Jew­ish Prop­er­ty Claims Against Arab Countries

Michael R. Fischbach
  • Review
By – September 8, 2011
This book exam­ines in detail Jew­ish per­son­al and com­mu­nal prop­er­ty loss in Arab coun­tries and the his­to­ry of claims since the late 1940’s. After review­ing Jew­ish pop­u­la­tion cen­ters in the Arab world and the impact of the Arab-Israeli con­flict on Jew­ish life, Fis­chbach details Jew­ish prop­er­ty loss in each coun­try result­ing from the mass emi­gra­tion of Jews, most­ly in the 1950’s and 1960’s, main­ly to Israel, Europe, and North Amer­i­ca. These Jews often lost most of their finan­cial and real estate hold­ings. Fis­chbach stud­ies how these prop­er­ty claims were han­dled by Israel in com­par­i­son to the way Holo­caust repa­ra­tions were treat­ed: for a long time Israel tried to link these claims to future claims by Pales­tin­ian refugees, a pol­i­cy to which many indi­vid­u­als and Jews who did not set­tle in Israel object­ed.

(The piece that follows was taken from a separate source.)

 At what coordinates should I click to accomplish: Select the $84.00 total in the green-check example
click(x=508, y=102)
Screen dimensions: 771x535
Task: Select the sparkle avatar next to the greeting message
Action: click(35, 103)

The last part of the book deals with the cur­rent sta­tus of these claims. Despite the sign­ing of peace agree­ments between Israel and sev­er­al Arab coun­tries, prop­er­ty claims were not brought forth for­mal­ly by Israel, though some indi­vid­u­als tried to reach pri­vate set­tle­ments. This is the most com­pre­hen­sive study of the sub­ject, based on exten­sive archival resources and pub­lished stud­ies and mem­oirs. It is an impor­tant con­tri­bu­tion to the study of Mid­dle East­ern and North African Jews as well as to minori­ties stud­ies, Israeli pol­i­tics, and Jew­ish orga­ni­za­tions. Bib­li­og­ra­phy, index, notes.
Rachel Simon, a librar­i­an at Prince­ton Uni­ver­si­ty, does research on Jews in the mod­ern Mid­dle East and North Africa, with spe­cial ref­er­ence to Libya, Ottoman Empire, women, and education.